After the death of his son, Brian tried everything to numb the pain, including drinking, gambling, and medication. “I was feeling guilty,” he explained. “I didn’t realise depression was a mental illness. I didn’t speak about what I was going through… Depression robbed every emotion for me.”

By the start of 2017, he was deep into a years-long fight with his depression and, after attending a funeral in January, he tried taking his own life. After his attempt, Brian’s family assured him that they still loved him and wanted to help him get the help that he needed. Through his hard work and the support of his family, Brian is in a much healthier place mentally and he is even beginning a new job as a recovery support worker. When Ellie tweeted a photo with her dad to celebrate his journey and new job, it blew up and has been favorited 168,000 times in the last week.

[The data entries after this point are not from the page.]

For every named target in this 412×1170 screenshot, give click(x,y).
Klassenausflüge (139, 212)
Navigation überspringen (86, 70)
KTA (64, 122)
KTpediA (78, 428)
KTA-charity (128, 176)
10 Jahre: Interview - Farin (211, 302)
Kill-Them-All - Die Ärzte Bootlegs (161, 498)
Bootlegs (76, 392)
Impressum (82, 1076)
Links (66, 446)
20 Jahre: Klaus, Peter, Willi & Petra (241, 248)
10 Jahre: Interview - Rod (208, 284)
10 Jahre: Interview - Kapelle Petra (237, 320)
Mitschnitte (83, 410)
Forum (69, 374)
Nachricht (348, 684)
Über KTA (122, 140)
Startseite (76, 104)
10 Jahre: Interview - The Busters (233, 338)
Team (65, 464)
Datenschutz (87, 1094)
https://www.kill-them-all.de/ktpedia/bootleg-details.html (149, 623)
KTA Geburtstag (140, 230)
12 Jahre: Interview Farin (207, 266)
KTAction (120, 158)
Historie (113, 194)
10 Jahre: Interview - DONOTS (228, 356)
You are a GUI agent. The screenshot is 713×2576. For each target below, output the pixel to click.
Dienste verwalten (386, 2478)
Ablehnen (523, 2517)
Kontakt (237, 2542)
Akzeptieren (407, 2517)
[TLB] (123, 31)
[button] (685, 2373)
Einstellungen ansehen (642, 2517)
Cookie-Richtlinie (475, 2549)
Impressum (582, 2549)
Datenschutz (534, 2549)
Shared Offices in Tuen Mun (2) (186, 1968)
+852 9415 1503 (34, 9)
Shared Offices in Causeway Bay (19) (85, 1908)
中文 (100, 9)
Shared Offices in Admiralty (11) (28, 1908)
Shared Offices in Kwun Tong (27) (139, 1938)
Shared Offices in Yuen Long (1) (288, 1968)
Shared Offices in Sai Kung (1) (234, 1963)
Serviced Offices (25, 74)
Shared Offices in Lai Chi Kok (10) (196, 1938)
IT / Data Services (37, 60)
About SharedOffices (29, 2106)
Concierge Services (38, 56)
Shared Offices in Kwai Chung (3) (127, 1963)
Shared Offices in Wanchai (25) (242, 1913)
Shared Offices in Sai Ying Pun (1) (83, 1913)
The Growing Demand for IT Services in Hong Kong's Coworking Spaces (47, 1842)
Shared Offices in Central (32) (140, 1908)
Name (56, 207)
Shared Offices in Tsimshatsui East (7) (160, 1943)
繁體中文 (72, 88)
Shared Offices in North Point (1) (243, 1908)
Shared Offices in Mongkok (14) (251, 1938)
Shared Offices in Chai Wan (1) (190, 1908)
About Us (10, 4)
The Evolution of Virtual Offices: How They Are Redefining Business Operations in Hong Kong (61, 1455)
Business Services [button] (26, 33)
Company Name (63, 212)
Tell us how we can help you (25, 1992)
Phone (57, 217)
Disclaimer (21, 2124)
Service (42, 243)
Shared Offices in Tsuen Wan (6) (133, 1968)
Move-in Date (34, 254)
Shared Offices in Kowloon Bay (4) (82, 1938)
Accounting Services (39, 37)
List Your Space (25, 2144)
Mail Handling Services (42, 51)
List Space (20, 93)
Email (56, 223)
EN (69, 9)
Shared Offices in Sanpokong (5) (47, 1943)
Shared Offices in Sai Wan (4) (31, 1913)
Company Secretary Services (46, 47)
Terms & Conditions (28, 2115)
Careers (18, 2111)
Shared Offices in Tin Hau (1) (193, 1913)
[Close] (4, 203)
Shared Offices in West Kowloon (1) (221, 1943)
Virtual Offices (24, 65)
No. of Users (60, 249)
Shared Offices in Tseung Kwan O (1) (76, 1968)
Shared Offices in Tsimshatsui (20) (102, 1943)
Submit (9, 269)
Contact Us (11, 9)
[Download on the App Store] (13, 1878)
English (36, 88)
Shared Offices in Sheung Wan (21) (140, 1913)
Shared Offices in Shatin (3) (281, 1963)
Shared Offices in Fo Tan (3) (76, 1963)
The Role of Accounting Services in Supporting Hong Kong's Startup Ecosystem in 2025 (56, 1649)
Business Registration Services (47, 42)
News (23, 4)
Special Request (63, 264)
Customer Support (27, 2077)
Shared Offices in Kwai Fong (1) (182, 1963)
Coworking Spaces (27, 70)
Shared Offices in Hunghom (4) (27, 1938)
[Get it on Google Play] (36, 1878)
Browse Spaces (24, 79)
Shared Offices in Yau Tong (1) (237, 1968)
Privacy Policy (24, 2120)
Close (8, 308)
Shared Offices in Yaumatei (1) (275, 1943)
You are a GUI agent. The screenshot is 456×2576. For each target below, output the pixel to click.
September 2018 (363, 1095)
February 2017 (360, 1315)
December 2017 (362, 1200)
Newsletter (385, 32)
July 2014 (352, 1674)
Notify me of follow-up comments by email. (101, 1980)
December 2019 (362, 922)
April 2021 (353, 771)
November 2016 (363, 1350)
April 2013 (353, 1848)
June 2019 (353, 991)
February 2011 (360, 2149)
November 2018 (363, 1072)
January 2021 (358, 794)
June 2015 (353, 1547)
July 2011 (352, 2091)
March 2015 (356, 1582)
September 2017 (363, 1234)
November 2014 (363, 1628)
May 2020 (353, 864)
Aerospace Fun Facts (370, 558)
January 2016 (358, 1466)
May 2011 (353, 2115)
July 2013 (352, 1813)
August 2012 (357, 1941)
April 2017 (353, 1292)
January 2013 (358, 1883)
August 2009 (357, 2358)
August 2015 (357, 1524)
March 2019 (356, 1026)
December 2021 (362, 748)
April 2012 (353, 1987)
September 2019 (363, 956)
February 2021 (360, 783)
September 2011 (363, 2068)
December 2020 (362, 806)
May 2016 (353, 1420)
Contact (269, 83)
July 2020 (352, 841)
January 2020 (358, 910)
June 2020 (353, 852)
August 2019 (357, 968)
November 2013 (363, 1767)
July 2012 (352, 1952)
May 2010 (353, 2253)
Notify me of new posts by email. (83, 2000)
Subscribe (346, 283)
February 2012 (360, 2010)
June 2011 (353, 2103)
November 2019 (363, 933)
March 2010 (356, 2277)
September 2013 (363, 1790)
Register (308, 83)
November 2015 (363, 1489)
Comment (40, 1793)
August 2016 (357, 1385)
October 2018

Sadly, men committing suicide is all too common of a tale in modern society, as the overwhelming majority of suicide attempts in the U.S. are by white, middle-aged men. Unfortunately, there is still a great deal of shame and stigma associated with mental health, especially for men, which makes it hard for them to speak out or be heard. Hopefully, stories like Brian’s encourage others to get the help they need.